The World Risk Poll, conducted by Gallup as part of its World Poll, is the first global study of worry and risk across the world. It is based on over 150,000 interviews in 142 countries including places where little or no official data exists yet where reported risks are often high.
The poll reveals that 57 per cent of internet users across all parts of the world, across all socio-economic groups and all ages, regard false information, or ‘fake news’, as a major concern. Concern is more prevalent in regions of high economic inequality and where ethnic, religious or political polarisation exists, leading to weakening of social cohesion and trust. The countries most concerned by fake news were Malawi, where the worry was cited by 87 per cent of people who use the internet, Rwanda by 87 per cent, Bolivia by 84 per cent, Uganda by 83 per cent and Senegal by 83 per cent.
However, the World Risk Poll also reveals that a significant minority of the world is not aware of the risk of fake news. Says Professor Richard Clegg, Chief Executive of Lloyd’s Register Foundation,” The number of people not worried about fake news is a threat to safety. If you aren’t aware that information can be wrong, you are at risk. It is vital, as more and more people access the internet, that they are equipped with the skills to enable them to question the validity of the information they see on line.”
Online fraud, although one of the world’s most costly illegal activities financially, is seen as the second biggest threat to internet users after disinformation. Online fraud costs the world $600 billion per year, 0.8 per cent of global GDP (Center for Strategic and International Studies) mostly via scams eliciting personal information such account passwords or credit card information.
Worldwide, 45 per cent of internet users said they worry about online fraud. Unlike concerns about online bullying or disinformation, internet users’ likelihood to worry about fraud rises with their age and education level. Forty-two per cent of 15-29 year olds worry about online fraud, 45 per cent of 30-49 year olds and 50 per cent of 50-64 years. Fifty-five per cent of over-65s worry about this.
Regionally, Western Europeans were particularly likely to worry about fraud including at least two thirds of internet users in Portugal (78 per cent), France (74 per cent), Spain (71 per cent), the UK (69 per cent) and Italy (67 per cent).
Internet users’ third greatest concern is online bullying. Overall, 30 per cent of internet users say that they worry about bullying. Concern is divided by age, with a third of internet users aged between 15 to 29 years (34 per cent) worrying about bullying, but only 21 per cent of those aged 65 and over.

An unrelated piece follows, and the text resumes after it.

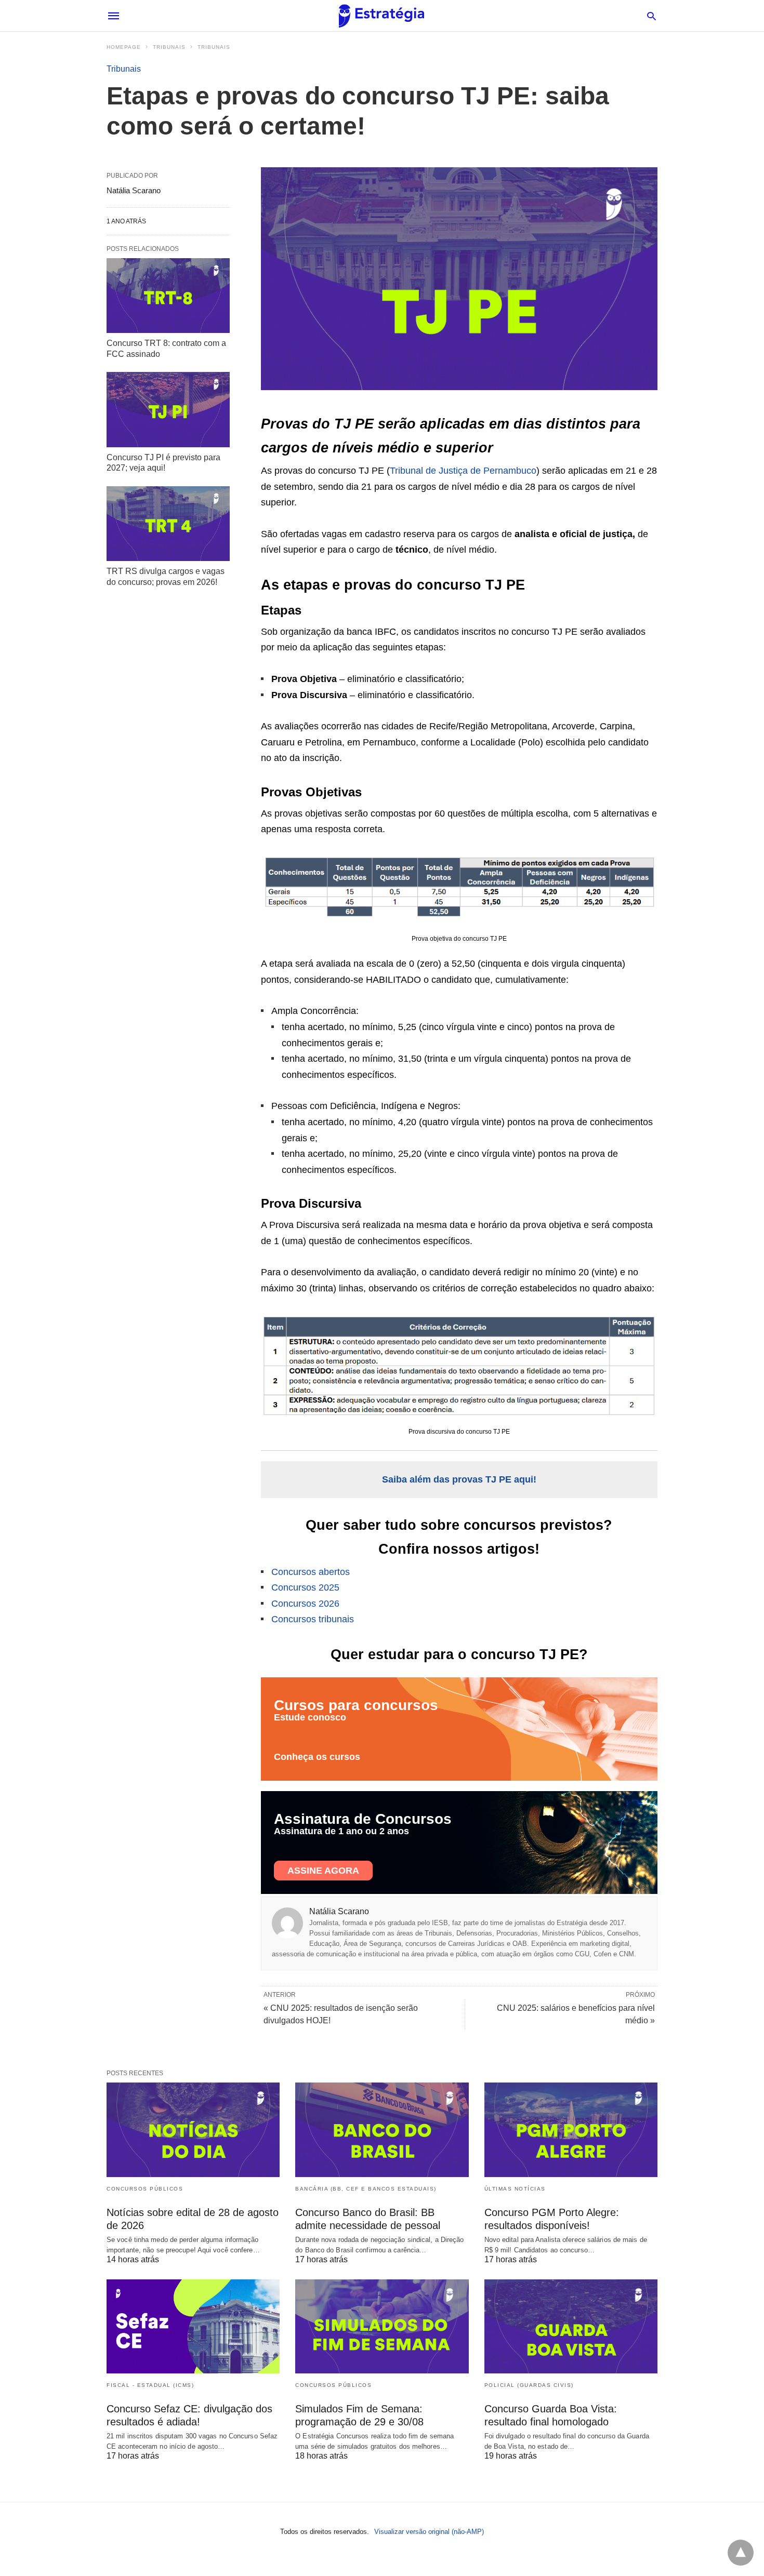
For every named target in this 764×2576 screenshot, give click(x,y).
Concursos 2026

Low income economies generally have a higher proportion of younger people in their populations, and high proportions of younger people use the internet. The World Risk Poll shows that in low income economies, 54 per cent of internet users worry about online bullying but only 35 per cent in middle income economies and 23 per cent in high income economies.
Cyber risk is one area of life where people are highly sensitised to potential harm. Sustained risk education campaigns and high-profile media stories about topics such as data theft, online fraud, bullying and the widespread presence of disinformation and fake claims. People are alert to the risks - the challenge is to empower them to protect themselves as cyber threats rapidly evolve.
Says Professor Clegg, “As internet access continues to spread in low income regions, governments should be aware of younger users’ vulnerability to internet bullying and fraud and work with these communities to design intervention and prevention strategies to address these risks.”
Philip Howard from the Oxford Internet Institute says, "Understanding people’s fears, means we can work with technology companies and regulators to ensure they understand the importance of protecting human rights through the technology they develop, in order to make people feel safe as well as be safe. It also allows us to equip people with the knowledge to know where the risks as well as the benefits of technology exist.”